In his first commercial exhibition in Berlin since he moved his studio from London to the city in 2014, Bernhard Martin is presenting a new body of work, featuring a series of oil paintings as well as acrylic and colored pencil works on paper.
The subject matter of the paintings is underlined by titles such as Influencer, a portrait of a man with a flute who looks like a storyteller from a fairy tale, or Vague Forms Give A Press Conference and World With Big Cheese. The artist deals with contemporary portraiture, language, current social and political issues, corruption, and absurd media performances, without moralizing, while exercising a sublimely effective genre-crossing of painting styles.
In Disconnected Truths, Bernhard Martin presents pictures snatched from the maelstrom of the spirit of our age. Below, above, yesterday, tomorrow no longer signify. Martin paints the now like it’s never been painted before.#InYourFaceBitch.
We see heaven and hell in color gradients. The toupeed dickhead surrounded by a mountain of files, the praying mantis rubbing its wings. Smoke rising up and writing “Shit” in the air. The lenses of sunglasses reflecting tongues that will touch moments later. Money falling from the bag, a lump of sugar dropping into a coffee heart. Froth. Sponge. Diamonds. Bling! Bling! Cheese. Pussies. Champagne. Pearls. Pills. Oysters. Now can we please fuck?
At first, his pictures are surfaces, awesome entertainment. Aquaria full of ornamental fish and predators. The instant you think you recognize something—a reference to this or that, influencers, 89,000 likes, Trump’s New America, the German government’s press briefing, millennials, you name it—it’s gone. Devoured, chewed up, digested. A great deal in his pictures literally goes up in smoke, in froth, in bubbles. The common denominator of Martin’s pictures is “liquidation.” His is a world of wax that melts away in your hands, that’s no longer tangible, no longer comprehensible. Post-internet neo-retro futurist high-speed acid surrealism on ice—shaken, not stirred.
If you immerse yourself, hold your breath, and pay attention to what you see and taste and smell and feel, you understand that, beneath the instant entertainment surface and the eighties colors and the manic gabbing, Martin has ensconced a timeless quiet that will outlast any zeitgeist. His compositions are classical, Old Masterly, only the characters are back from the future. The details are painted with precision; the chaos exists only in the mind of the beholder. But at bottom this is simply great painting.

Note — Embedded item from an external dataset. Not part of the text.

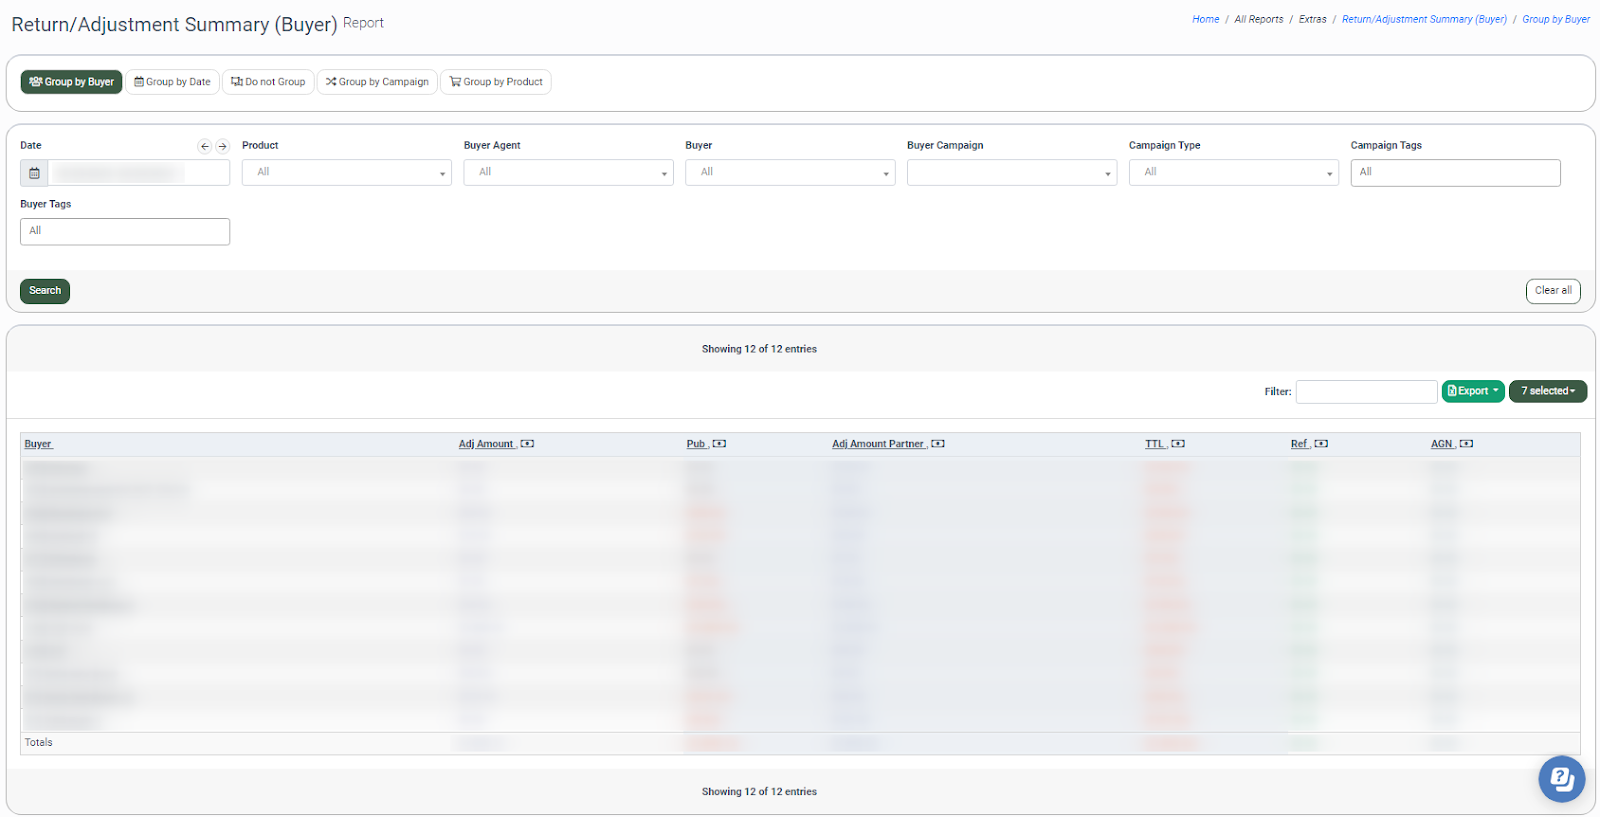1600x817 pixels.
Task: Open the Export dropdown button
Action: coord(1472,391)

The above is an excerpt from #INYOURFACEBITCH, the exhibition essay contributed by Frédéric Schwilden and to be published in the gallery catalogue available this September.

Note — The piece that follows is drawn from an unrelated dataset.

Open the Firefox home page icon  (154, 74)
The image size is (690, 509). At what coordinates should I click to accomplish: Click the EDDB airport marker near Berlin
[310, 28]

The gallery is also pleased to announce Bernhard Martin’s upcoming solo exhibition at Haus am Waldsee, Berlin, titled Image Ballet, opening in March 2020.

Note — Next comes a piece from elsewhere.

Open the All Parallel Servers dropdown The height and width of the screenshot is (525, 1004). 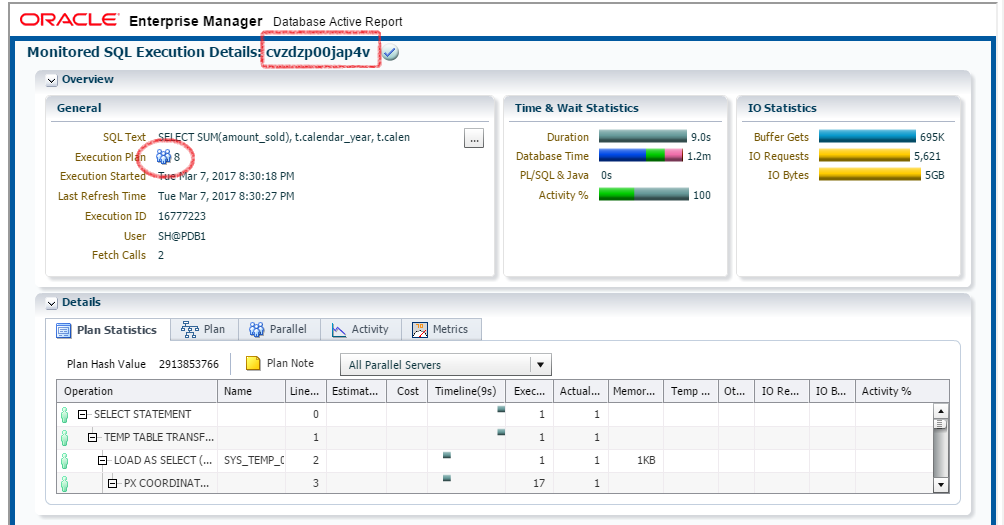tap(540, 365)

Bernhard Martin started his career in the 1980s. He has exhibited widely internationally, with significant institutional solo and group presentations: Berlinische Galerie Museum of Modern Art, Berlin; Hamburger Bahnhof, Berlin; Kunsthalle Hamburg; Kunstraum Deutsche Bank, Salzburg; FRAC Île-de-France, Paris; MAMCO Museum of Modern and Contemporary Art ,Geneva; Migros Museum für Gegenwartskunst, Zurich; Arario Museum, Seoul; and PS1 Museum of Modern Art, New York.
His work is part of prestigious public and private collections (selection): Museum of Modern Art (MoMA), New York; JPMorgan Chase Art Collection, New York; and the Rubell Family Collection, Miami; Arario Museum, Seoul; Thyssen-Bornemisza Art Contemporary—TBA21, Vienna; Museum der Moderne, Salzburg; FRAC Bourgogne, Dijon; FRAC Île-de-France, Paris; Deutsche Bank Art Collection, Frankfurt; The Schaufler Foundation Schauwerk, Sindelfingen; MAMCO, Geneva; Migros Museum für Gegenwartskunst, Zurich.